San Jose resident Simon Wong spent 15 years as a manufacturing technician for a Sunnyvale company before being laid off.

"It was my first time I was ever laid off and first time I ever had to collect unemployment and ask for assistance. And it hurt a little bit," said Wong.

But his life turned positive when he hooked up with NOVA -- a federally funded employment and training program in Sunnyvale.

"We help people become reemployed. Many people who come to our program need to enhance their skills or their industry has left the valley and they need to reinvent themselves and make a career transition," said Kathie DeHart from NOVA.

Simon hopes to reinvest himself into a job in biotechnology. He's receiving training at BioHealth College in San Jose with financial assistance from NOVA.

"Going through the different classes and doing well, your self esteem really soars," said Wong.

It's the same training Felicia Rogers completed just a few months ago. The graduate now has a full time job in Palo Alto.

"I'm doing production assembly at Theranos and just loving the fact I've been able to transfer from BioHealth College, getting the necessary skills I needed to transfer into that industry," said Rogers.

The job market remains tight in almost all areas of employment, but BioHealth College predicts those looking for careers in biotechnology will have a bright future.

"With a high school diploma, people can come to this field, and with seven months training, they earn somewhere between $16 and $25 an hour," said Sam Shirazi, President of BioHealth College.

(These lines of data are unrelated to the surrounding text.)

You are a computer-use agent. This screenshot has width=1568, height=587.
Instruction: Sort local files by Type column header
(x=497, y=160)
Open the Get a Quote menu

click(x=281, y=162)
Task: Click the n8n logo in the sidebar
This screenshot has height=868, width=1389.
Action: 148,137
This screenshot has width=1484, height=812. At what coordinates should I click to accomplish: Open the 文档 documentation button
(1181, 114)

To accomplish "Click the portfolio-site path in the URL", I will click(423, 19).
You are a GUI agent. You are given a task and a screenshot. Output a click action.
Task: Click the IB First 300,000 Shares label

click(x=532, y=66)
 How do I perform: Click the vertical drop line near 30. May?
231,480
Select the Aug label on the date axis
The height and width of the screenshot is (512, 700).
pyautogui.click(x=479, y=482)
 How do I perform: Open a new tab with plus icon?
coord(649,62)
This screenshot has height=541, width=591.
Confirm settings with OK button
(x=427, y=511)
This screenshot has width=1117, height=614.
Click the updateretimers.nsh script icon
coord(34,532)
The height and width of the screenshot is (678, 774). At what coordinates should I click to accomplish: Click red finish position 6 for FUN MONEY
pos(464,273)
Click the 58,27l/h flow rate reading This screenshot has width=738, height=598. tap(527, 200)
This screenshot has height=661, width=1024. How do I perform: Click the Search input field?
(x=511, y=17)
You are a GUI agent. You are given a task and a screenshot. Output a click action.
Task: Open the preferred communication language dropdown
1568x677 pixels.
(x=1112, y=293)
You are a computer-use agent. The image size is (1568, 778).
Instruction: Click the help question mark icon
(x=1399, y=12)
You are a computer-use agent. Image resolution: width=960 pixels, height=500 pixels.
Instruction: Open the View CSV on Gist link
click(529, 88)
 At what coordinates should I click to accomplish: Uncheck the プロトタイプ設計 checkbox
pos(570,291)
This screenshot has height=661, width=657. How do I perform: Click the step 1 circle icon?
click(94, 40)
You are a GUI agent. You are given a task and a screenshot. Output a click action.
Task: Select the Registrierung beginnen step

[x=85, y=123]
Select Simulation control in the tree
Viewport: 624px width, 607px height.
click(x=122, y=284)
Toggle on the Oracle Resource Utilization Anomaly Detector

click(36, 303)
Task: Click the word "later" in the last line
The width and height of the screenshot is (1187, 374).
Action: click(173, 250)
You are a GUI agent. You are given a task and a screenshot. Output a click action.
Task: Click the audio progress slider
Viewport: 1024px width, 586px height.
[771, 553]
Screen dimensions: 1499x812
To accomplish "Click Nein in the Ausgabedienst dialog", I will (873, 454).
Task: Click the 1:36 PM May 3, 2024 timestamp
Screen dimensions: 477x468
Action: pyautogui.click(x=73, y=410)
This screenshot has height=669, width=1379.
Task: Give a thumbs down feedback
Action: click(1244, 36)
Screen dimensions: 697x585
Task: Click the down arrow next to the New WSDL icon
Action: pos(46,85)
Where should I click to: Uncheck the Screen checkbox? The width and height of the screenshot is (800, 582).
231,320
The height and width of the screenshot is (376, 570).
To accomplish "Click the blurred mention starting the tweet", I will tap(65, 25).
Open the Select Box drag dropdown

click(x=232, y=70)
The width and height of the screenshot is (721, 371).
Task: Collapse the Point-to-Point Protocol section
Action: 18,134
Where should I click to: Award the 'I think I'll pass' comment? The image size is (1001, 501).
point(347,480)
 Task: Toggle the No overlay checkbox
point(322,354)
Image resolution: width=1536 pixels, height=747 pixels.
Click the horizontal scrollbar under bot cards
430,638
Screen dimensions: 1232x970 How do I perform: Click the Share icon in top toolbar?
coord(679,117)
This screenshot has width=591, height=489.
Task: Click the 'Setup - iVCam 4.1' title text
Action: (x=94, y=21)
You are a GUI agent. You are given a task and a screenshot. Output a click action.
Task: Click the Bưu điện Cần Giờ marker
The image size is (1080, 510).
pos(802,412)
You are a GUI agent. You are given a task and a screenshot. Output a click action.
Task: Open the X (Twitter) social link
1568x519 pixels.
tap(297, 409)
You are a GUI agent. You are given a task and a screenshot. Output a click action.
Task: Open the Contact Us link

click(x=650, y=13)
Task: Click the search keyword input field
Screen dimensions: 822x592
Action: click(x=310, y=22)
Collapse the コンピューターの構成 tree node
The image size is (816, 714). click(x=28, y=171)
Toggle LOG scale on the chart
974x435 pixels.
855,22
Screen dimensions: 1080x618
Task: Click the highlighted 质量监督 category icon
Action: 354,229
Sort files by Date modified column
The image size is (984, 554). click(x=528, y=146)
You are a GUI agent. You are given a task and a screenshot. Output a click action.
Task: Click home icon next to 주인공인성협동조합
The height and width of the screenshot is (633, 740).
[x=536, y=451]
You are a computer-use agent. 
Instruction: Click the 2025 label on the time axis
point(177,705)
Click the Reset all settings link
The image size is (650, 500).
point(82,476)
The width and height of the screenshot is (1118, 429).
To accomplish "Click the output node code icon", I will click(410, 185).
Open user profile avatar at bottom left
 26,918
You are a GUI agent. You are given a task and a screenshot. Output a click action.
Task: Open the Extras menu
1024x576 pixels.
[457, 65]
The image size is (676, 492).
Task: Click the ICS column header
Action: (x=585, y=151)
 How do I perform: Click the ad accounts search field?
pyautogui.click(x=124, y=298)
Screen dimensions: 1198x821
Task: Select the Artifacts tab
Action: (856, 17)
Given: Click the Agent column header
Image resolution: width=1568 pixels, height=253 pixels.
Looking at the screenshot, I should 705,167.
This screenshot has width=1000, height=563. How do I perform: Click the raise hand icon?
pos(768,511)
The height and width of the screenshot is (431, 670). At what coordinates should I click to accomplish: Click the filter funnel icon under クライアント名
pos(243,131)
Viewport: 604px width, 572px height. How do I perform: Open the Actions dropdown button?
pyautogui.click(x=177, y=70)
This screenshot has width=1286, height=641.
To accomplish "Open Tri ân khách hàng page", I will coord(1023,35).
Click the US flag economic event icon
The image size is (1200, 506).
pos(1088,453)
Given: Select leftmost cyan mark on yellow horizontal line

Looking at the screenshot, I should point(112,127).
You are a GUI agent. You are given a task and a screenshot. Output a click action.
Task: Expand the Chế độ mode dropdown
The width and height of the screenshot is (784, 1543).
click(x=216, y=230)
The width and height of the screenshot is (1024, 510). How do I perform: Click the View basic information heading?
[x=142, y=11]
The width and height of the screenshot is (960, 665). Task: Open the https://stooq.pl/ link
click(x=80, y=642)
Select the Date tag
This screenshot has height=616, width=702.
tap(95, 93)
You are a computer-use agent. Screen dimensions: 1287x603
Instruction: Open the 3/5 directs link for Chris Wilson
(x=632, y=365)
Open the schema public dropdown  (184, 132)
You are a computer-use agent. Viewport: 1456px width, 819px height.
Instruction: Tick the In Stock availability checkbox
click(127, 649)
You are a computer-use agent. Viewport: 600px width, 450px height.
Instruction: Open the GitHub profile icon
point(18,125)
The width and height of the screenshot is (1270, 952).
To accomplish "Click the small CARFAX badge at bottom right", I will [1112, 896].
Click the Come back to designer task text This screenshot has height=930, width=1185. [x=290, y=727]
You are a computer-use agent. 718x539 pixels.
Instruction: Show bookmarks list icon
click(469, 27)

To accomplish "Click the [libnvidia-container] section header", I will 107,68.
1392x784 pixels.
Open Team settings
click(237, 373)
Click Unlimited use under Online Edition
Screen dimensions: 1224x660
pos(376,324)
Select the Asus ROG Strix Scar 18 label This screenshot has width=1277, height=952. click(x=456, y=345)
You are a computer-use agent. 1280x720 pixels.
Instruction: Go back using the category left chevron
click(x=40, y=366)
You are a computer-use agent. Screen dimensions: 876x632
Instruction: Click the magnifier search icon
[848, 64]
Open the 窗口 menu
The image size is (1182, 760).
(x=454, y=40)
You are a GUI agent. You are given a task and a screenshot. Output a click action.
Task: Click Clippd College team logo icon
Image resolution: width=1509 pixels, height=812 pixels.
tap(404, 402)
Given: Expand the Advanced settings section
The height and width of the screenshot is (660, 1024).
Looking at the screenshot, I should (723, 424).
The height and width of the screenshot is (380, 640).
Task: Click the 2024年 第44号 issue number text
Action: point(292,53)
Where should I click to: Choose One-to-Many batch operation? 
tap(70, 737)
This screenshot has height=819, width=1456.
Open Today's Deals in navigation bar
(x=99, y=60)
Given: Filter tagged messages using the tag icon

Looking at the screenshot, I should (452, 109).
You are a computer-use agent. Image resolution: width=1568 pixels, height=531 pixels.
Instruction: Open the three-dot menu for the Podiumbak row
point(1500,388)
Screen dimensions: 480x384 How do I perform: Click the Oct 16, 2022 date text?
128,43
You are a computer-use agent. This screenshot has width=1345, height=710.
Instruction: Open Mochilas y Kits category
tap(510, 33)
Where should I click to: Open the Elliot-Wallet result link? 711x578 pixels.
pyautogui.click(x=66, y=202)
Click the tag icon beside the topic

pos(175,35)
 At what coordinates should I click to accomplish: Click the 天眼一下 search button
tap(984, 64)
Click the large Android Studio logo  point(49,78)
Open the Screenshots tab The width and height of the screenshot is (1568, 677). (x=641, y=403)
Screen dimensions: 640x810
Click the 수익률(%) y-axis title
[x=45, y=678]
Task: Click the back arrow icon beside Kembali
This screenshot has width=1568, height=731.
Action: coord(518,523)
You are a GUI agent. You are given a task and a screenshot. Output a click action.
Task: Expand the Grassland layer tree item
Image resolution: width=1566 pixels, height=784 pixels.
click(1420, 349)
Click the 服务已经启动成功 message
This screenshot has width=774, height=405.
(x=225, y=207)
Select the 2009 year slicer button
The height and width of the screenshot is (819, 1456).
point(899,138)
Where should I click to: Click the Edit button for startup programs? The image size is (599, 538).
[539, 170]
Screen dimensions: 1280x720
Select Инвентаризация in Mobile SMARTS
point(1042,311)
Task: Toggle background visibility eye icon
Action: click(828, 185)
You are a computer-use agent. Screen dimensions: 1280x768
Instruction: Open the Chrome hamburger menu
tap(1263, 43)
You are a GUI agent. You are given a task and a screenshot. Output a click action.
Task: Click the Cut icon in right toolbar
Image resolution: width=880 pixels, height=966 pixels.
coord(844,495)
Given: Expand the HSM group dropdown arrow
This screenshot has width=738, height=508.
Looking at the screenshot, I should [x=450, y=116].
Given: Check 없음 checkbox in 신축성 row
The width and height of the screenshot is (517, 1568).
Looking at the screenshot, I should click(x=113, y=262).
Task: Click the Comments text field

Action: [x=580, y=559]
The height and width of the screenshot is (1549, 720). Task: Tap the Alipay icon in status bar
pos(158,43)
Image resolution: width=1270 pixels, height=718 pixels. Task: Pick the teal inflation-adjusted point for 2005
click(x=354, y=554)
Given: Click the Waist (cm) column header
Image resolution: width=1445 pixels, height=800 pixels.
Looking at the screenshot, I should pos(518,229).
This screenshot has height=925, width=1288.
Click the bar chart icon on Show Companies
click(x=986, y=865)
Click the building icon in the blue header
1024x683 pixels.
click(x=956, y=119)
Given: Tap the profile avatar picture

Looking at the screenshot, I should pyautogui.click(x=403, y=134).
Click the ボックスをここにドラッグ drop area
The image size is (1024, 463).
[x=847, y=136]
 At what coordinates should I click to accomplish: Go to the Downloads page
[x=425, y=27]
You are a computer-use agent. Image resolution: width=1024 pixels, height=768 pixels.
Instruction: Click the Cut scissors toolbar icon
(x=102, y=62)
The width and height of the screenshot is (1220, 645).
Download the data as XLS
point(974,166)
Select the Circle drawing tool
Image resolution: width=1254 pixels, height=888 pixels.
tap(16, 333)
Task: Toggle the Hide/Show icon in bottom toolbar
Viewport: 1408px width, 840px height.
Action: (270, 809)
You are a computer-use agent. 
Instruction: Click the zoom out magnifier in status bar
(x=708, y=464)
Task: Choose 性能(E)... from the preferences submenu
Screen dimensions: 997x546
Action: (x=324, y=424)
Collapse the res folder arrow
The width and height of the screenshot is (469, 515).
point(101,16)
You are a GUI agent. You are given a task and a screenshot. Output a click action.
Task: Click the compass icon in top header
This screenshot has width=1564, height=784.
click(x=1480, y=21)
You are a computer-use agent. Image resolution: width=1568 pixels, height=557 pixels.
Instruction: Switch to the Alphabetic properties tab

"We're looking at a growth rate that could be double that traditional industries. So this is a vibrant area," said Todd Johnson from the Bureau Of Labor Statistics.

The prospects may be even brighter for people in health care.

"In the sectors where we see the most growth, is the health sector. This has been true for a while and it's still continuing to be so," said Johnson.

That's good news for people like Angelique Townsend from San Jose. The subsidized training she's getting at BioHealth College could change her life.

"It's very important because I'll get certified to be a medical assistant and I think you need to have that education in today's market. It's very challenging," said Townsend.

"It's been a real solid field. Has a lot of growth in it and a lot of clinical and hospital hiring," said Shirazi.

Subsidized training for the unemployed is available in a wide range of fields. The cost ranges from free to a few thousand dollars. Additional scholarships are available from the schools as well.

"It depends upon the cost of the training and all the one stops have different funding allowances," said DeHart.

There are government sponsored job training programs in the state of California.